=== Section Start ===

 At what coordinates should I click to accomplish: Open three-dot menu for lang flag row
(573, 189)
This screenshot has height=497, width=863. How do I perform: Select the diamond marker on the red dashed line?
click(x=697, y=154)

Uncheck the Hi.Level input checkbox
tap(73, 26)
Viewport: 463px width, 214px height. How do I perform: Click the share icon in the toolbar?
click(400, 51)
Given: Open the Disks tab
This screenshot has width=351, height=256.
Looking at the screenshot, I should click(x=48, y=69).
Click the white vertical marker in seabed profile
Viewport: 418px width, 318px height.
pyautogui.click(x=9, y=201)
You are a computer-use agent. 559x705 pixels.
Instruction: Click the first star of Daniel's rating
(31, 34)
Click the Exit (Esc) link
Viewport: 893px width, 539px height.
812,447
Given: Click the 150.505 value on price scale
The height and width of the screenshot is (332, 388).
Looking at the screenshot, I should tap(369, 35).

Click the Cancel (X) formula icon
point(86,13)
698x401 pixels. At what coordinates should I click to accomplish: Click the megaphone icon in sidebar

=== Section End ===

- [Instructions for the task] Reproduce each record above exactly, keeping every word as it stands.

- [Exercise solution]
 At what coordinates should I click to accomplish: Open three-dot menu for lang flag row
(573, 189)
This screenshot has height=497, width=863. How do I perform: Select the diamond marker on the red dashed line?
click(x=697, y=154)

Uncheck the Hi.Level input checkbox
tap(73, 26)
Viewport: 463px width, 214px height. How do I perform: Click the share icon in the toolbar?
click(400, 51)
Given: Open the Disks tab
This screenshot has width=351, height=256.
Looking at the screenshot, I should click(x=48, y=69).
Click the white vertical marker in seabed profile
Viewport: 418px width, 318px height.
pyautogui.click(x=9, y=201)
You are a computer-use agent. 559x705 pixels.
Instruction: Click the first star of Daniel's rating
(31, 34)
Click the Exit (Esc) link
Viewport: 893px width, 539px height.
812,447
Given: Click the 150.505 value on price scale
The height and width of the screenshot is (332, 388).
Looking at the screenshot, I should tap(369, 35).

Click the Cancel (X) formula icon
point(86,13)
698x401 pixels. At what coordinates should I click to accomplish: Click the megaphone icon in sidebar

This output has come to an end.